A fourth purpose of this study aimed to identify factors associated with community ambulation and social participation in Canadians 45-85 years of age with osteoarthritis (OA). Data from the Canadian Longitudinal Study on Aging Tracking group Main Wave and Maintaining Contact questionnaires. Multivariate logistic regression models were developed for community ambulation and social participation in people with osteoarthritis. The model for community ambulation included 3808 individuals with OA in one or both knees and/or hips. Factors associated with being less likely to walk outdoors “sometimes or often” vs. “never or seldom” included: poor vs. excellent self-rated health, difficulty walking 2-3 blocks vs. no difficulty, severe pain vs. no pain, and female vs. male. Individuals with osteoarthritis were more likely to walk outdoors in good weather months (e.g., July vs. January) and if they were in younger age groups (e.g., 55-64 years vs. 75-85 years).
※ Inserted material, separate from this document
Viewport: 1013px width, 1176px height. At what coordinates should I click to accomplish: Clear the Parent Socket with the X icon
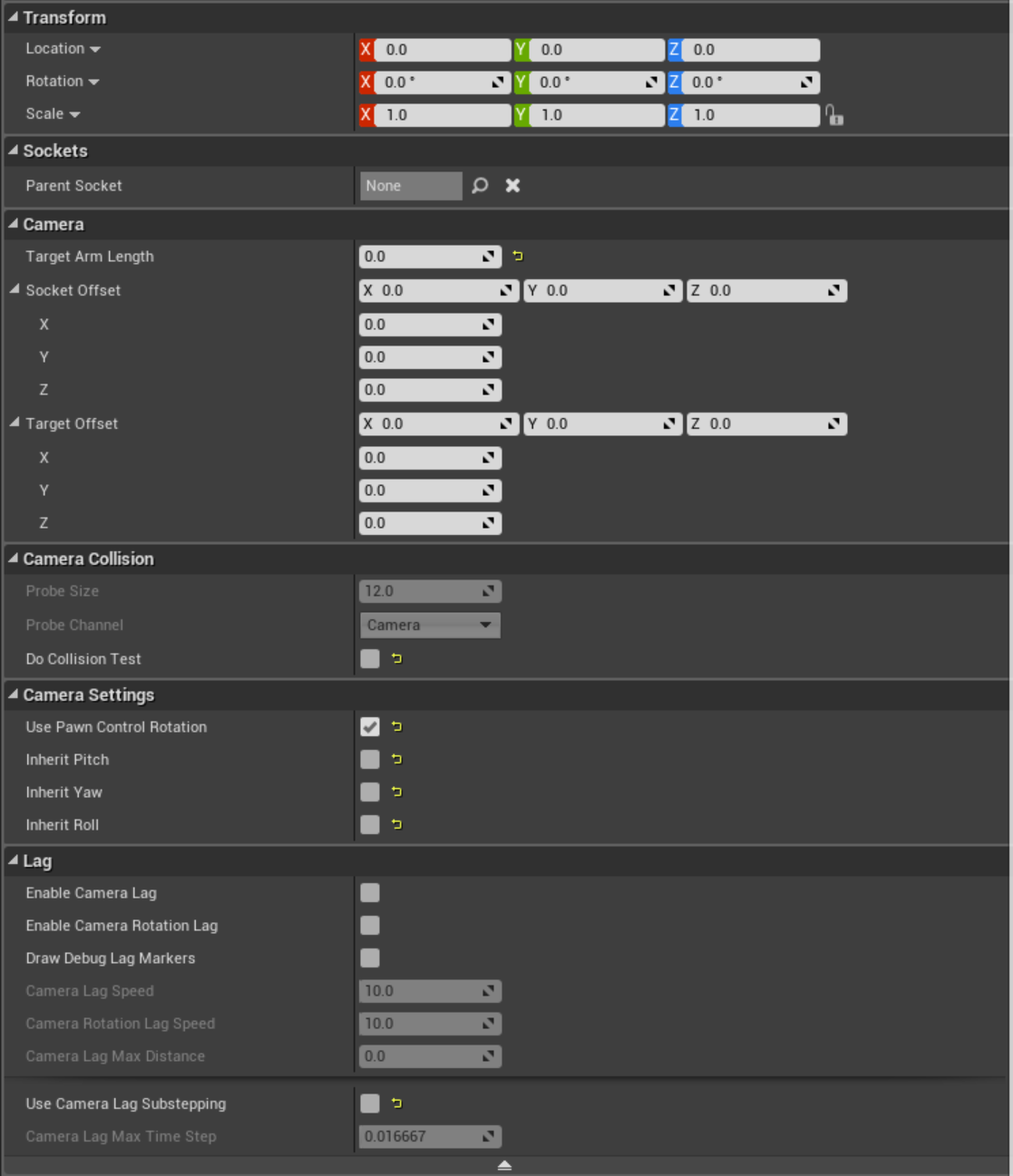(x=512, y=186)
Our model for social participation included 4283 people with osteoarthritis. Individuals were more likely to participate in social activities “weekly or daily” (vs. “never/yearly/monthly”) if they were female vs. male and less likely to participate regularly if they were unable to walk 2-3 blocks vs. no difficulty, more dissatisfied with their life (e.g., extremely dissatisfied vs. extremely satisfied), and if they were younger (e.g., 55-64 years of age vs. 75-85). A number of factors influence community ambulation and social participation in people with OA. The effects of age and sex differ for the two outcomes. The ability to walk 2-3 blocks was positively associated with both models.